# What is being asked:
Take the line containing "省エネ事業 (80, 467)" as the first and the last line of the records below as the end, and please set down only what lies between them exactly, both ends included.

# Task data:
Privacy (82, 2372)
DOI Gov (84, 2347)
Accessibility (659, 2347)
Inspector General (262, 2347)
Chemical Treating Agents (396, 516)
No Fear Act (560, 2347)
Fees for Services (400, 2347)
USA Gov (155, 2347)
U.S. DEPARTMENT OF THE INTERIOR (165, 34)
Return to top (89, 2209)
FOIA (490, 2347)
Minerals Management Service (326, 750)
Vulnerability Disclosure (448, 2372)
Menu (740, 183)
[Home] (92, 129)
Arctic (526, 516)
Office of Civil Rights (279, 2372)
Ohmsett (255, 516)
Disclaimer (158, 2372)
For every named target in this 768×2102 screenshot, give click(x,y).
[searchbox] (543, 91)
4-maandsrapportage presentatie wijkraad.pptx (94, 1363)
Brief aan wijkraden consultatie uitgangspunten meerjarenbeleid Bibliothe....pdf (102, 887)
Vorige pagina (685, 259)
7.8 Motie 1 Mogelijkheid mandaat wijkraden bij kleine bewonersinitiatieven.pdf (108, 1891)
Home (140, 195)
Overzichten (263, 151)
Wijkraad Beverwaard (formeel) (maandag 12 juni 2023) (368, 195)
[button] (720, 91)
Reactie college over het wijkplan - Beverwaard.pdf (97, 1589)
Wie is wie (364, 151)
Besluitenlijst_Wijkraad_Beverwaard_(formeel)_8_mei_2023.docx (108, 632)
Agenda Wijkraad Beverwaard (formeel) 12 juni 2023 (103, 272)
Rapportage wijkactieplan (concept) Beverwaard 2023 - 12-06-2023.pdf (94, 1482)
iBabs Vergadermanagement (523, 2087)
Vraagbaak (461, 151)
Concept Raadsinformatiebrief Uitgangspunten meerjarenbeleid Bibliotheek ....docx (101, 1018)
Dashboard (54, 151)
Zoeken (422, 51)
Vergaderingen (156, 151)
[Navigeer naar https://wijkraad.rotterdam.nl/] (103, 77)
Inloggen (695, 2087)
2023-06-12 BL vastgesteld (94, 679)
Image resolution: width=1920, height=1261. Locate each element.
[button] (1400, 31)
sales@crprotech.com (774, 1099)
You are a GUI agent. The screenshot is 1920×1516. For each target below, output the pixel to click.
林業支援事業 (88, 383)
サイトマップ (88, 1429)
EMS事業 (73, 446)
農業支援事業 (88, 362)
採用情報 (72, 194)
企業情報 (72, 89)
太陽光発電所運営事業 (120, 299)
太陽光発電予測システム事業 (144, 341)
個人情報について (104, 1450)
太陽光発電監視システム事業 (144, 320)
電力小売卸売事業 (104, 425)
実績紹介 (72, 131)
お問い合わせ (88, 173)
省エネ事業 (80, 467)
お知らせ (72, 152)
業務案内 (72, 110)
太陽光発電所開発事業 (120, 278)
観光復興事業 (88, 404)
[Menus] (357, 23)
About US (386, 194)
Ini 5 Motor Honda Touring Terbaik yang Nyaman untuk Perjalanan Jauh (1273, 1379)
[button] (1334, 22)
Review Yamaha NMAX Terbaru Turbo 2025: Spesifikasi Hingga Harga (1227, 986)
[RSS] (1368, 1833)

# Reply to the exercise:
省エネ事業 (80, 467)
お知らせ (72, 152)
業務案内 (72, 110)
太陽光発電所開発事業 (120, 278)
観光復興事業 (88, 404)
[Menus] (357, 23)
About US (386, 194)
Ini 5 Motor Honda Touring Terbaik yang Nyaman untuk Perjalanan Jauh (1273, 1379)
[button] (1334, 22)
Review Yamaha NMAX Terbaru Turbo 2025: Spesifikasi Hingga Harga (1227, 986)
[RSS] (1368, 1833)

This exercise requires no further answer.